Tegucigalpa, Honduras.- Las autoridades de la Secretaría de Salud (Sesal) y la Universidad Nacional Autónoma de Honduras (UNAH) abordaron durante una reunión el proceso de construcción de la nueva Ley de Trasplantes.
La normativa vendría a derogar a la Ley de Trasplante y Extracción de Órganos y Tejidos Humanos que está vigente en Honduras desde 2014.
De acuerdo a las autoridades, lo que se busca es establecer las bases legales y modernas que regulen de manera ética, segura y transparente los procesos de donación y trasplante de órganos en el país, garantizando siempre el respeto a la vida y la dignidad de las personas.

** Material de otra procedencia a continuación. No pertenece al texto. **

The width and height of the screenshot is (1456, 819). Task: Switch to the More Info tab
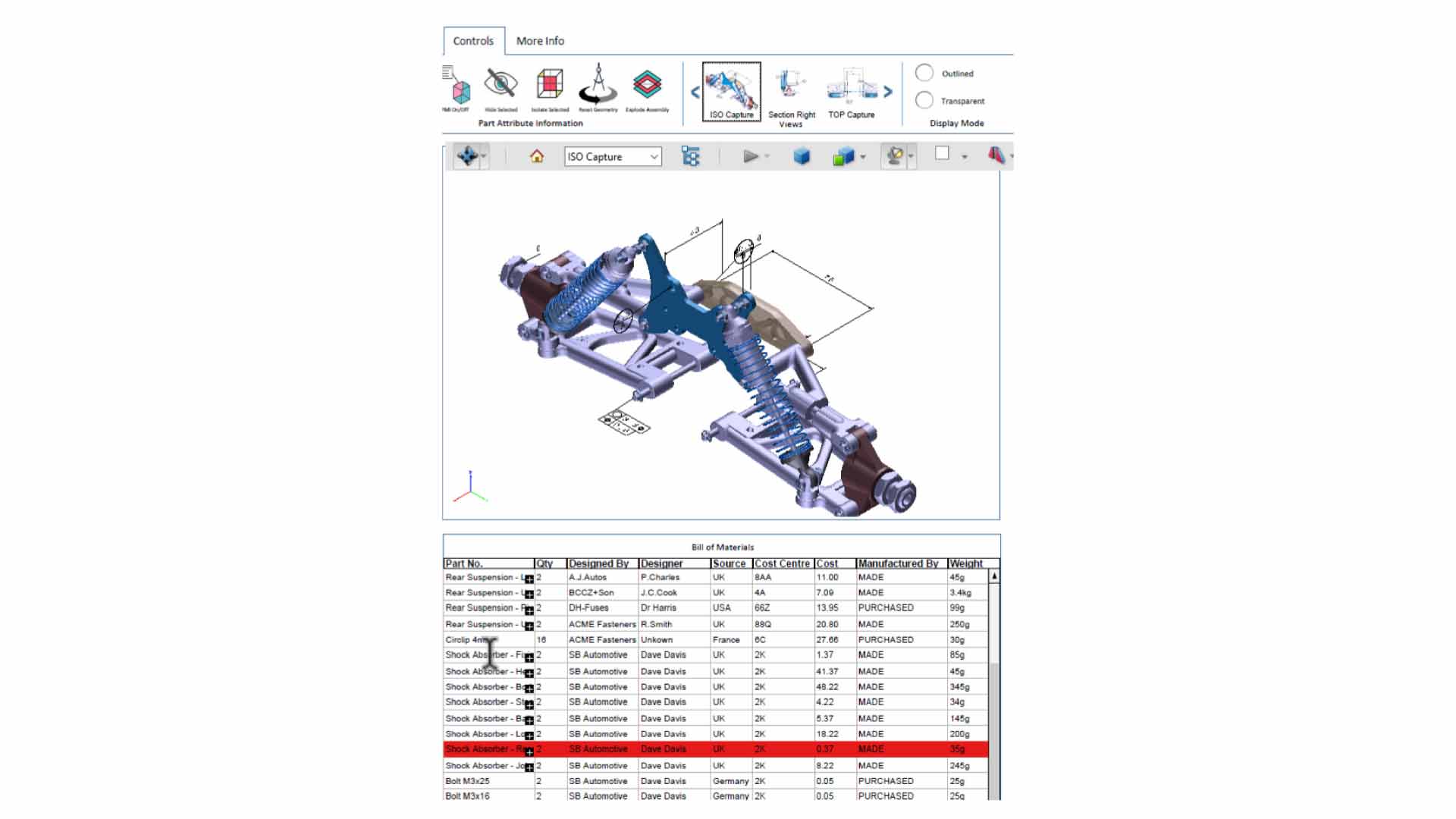[539, 40]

Eduardo Midence, viceministro de Salud, expresó que le dará seguimiento a la ley para que sea revisada por la Comisión de Salud del Congreso Nacional y, posteriormente, sea discutida y aprobada por el pleno.
Durante la reunión, el funcionario reafirmó su compromiso de fortalecer la investigación científica en el sistema sanitario, impulsando una agenda conjunta entre la academia y el sector salud.

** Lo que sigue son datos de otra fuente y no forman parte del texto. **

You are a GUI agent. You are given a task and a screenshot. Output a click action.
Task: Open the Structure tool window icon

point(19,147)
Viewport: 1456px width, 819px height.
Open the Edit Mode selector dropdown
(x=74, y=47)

El fortalecimiento permitirá la generación del conocimiento orientado a mejorar la atención médica y la toma de decisiones en salud pública.
Midence destacó la importancia de potenciar las líneas de investigación prioritarias en el país, involucrando activamente a las residencias médicas, profesionales de la salud y estudiantes en servicio social, con el objetivo de desarrollar estudios que contribuyan a resolver los principales desafíos de la salud pública.
Entre las áreas identificadas se encuentran la vigilancia de tecnología médica, farmacovigilancia, zoonosis y dispositivos médicos.
Otro de los temas centrales que discutieron fue el fortalecimiento de la bioética (estudia los problemas morales relacionados con la vida, la medicina y las ciencias biológicas) dentro del sistema nacional de salud; la Facultad de Ciencias Médicas, junto con la Secretaría de Salud impulsan la creación de una Ley Nacional de Bioética.
La normativa permitirá establecer un marco regulatorio en el país que sirva como base para la futura conformación de un Comité Nacional de Bioética.
La iniciativa surge ante la ausencia de una normativa que regule de manera integral los aspectos éticos vinculados con la investigación científica, la salud y otros ámbitos relacionados con la vida y la sociedad.